Passage
-*-*-

The Commissioner's eyes bulged as, at the call of the complaint
clerk, the twenty marched up and ranged themselves in rows, three deep,
They took the oath collectively, with a toss and a smack, as if to
say, I don't care if I do, and told separately and identically the
same story, while the Sergeant stared and the Commissioner's eyes grew
bigger and rounder.
Missing his reserves, Sergeant McNally had sent the Roundsman in
search of them. He was slow in returning, and the Sergeant went on a
tour of inspection himself. He journeyed to the upper region, and there
came upon the party in full swing. Then and there he called the roll.
Not one of the platoon was missing.
They formed a hollow square around something that looked uncommonly
like a beer-keg. A number of tin growlers stood beside it. The Sergeant
picked up one and turned the tap. There was enough left in the keg to
barely half fill it. Seeing that, the platoon followed him downstairs
without a murmur.
One by one the twenty took the stand after the Sergeant had left it,
and testified without a tremor that they had seen no beer-keg. In fact,
the majority would not know one if they saw it. They were tired and
hungry, having been held in reserve all day, when a pleasant smell
assailed their nostrils.

-*-*-

Continue the passage above about the police platoon and the beer-keg, starting right after its final sentence.

Supplied data
-*-*-

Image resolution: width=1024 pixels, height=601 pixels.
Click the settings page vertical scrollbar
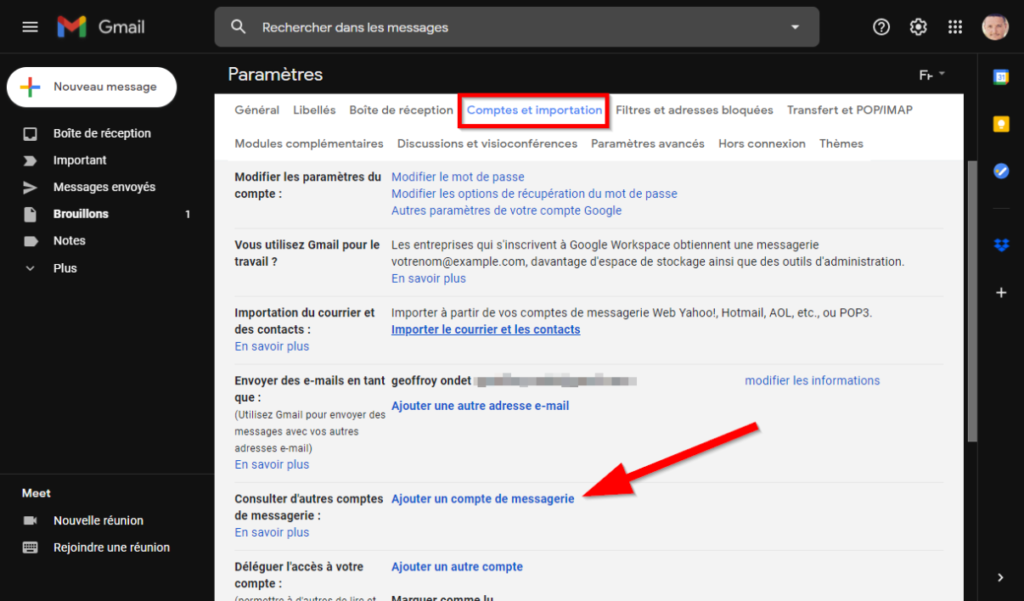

-*-*-

Reply
Each of the twenty followed his nose independently to the top floor,
where he was surprised to see the rest gathered about a pot of steaming
chowder. He joined the circle and partook of some. It was good. As to
beer, he had seen none and drunk less. There was something there of
wood with a brass handle to it. What it was none of them seemed to
know. They were all shocked at the idea that it might have been a
beer-keg. Such things are forbidden in police stations.
The Sergeant himself could not tell how it could have got in there,
while stoutly maintaining that it was a keg. He scratched his head and
concluded that it might have come over the roof, or, somehow, from a
building that is in course of erection next door. The chowder had come
in by the main door. At least one policeman had seen it carried
upstairs. He had fallen in behind it immediately.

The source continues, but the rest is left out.